(Records on target coordinates)

========================================

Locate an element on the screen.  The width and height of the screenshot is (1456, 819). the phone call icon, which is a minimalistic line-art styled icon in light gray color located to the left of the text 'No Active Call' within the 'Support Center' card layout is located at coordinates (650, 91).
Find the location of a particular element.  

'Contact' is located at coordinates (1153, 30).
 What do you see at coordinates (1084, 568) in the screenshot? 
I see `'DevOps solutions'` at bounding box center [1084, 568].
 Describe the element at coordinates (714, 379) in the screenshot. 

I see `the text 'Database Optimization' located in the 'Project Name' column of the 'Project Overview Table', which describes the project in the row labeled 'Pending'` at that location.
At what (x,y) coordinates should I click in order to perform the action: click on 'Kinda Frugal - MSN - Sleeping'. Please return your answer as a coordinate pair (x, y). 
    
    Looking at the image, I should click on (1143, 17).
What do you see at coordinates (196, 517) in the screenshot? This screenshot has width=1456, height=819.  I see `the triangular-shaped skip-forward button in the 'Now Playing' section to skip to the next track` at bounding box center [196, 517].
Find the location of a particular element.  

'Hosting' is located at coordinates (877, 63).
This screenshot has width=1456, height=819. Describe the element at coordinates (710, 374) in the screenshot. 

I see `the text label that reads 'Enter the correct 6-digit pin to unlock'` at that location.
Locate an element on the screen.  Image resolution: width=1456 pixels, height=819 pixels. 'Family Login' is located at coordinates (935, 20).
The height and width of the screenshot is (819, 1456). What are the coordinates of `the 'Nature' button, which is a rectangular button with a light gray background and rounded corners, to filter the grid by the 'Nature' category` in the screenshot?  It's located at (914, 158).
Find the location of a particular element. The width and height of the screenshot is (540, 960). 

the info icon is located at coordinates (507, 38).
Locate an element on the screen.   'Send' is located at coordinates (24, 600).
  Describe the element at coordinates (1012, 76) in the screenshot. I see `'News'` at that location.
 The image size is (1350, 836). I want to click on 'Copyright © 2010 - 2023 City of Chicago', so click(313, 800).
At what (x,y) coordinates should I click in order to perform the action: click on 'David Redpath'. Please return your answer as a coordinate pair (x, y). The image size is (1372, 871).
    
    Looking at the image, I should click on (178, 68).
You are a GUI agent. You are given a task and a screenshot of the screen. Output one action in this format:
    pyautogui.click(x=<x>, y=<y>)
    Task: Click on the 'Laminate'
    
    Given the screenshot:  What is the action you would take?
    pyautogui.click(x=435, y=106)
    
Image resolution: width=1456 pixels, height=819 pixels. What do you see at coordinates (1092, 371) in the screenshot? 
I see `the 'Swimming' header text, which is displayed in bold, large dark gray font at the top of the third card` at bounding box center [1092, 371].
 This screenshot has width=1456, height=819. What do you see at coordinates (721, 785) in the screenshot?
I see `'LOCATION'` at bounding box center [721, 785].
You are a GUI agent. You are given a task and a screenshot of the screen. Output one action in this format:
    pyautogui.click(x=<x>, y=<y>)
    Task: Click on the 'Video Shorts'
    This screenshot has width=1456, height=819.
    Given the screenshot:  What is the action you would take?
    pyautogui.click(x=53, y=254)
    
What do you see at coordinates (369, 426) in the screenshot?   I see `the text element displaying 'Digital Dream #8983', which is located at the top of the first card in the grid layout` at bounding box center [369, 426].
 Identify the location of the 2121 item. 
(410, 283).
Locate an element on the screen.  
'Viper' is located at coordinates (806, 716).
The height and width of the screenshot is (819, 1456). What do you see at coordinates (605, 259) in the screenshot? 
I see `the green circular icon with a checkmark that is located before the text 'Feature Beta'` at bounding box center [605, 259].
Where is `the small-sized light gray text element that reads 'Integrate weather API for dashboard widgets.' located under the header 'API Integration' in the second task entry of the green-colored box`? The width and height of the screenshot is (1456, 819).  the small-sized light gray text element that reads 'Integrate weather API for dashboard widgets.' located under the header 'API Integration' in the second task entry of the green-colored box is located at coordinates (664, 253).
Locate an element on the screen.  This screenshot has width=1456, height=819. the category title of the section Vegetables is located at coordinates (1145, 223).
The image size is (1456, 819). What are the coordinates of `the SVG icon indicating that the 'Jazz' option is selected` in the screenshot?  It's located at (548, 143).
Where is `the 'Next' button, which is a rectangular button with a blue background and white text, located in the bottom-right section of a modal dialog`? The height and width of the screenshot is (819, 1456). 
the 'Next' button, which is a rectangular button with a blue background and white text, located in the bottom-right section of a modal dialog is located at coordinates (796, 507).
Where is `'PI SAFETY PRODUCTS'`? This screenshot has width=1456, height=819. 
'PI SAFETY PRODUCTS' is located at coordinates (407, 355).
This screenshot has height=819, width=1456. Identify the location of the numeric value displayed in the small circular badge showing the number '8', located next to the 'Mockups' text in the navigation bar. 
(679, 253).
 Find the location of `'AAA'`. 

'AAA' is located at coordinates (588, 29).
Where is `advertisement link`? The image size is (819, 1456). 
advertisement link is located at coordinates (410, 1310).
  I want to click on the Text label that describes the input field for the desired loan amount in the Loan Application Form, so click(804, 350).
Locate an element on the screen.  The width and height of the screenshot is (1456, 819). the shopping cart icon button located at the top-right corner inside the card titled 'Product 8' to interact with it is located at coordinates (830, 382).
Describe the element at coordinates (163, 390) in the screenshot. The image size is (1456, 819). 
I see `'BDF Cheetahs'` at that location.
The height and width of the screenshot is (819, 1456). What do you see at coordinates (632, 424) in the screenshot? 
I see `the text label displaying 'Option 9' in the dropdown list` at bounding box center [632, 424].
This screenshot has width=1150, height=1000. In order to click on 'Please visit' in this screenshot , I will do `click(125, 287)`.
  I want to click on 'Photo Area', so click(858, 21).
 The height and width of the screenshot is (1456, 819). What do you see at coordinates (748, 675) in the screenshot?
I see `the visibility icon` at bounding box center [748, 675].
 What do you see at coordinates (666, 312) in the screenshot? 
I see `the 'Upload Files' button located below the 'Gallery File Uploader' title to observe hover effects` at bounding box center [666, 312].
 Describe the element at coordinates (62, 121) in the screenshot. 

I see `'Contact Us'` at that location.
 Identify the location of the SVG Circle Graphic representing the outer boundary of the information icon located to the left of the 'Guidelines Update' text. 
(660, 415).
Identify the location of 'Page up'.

========================================

**Directions for this task**
Copy out the lines that start with the one containing "coordinates (830, 382)." and continue through the one containing "center [632, 424].", keeping every character the same.

**Solution to the problem**
Locate an element on the screen.  The width and height of the screenshot is (1456, 819). the shopping cart icon button located at the top-right corner inside the card titled 'Product 8' to interact with it is located at coordinates (830, 382).
Describe the element at coordinates (163, 390) in the screenshot. The image size is (1456, 819). 
I see `'BDF Cheetahs'` at that location.
The height and width of the screenshot is (819, 1456). What do you see at coordinates (632, 424) in the screenshot? 
I see `the text label displaying 'Option 9' in the dropdown list` at bounding box center [632, 424].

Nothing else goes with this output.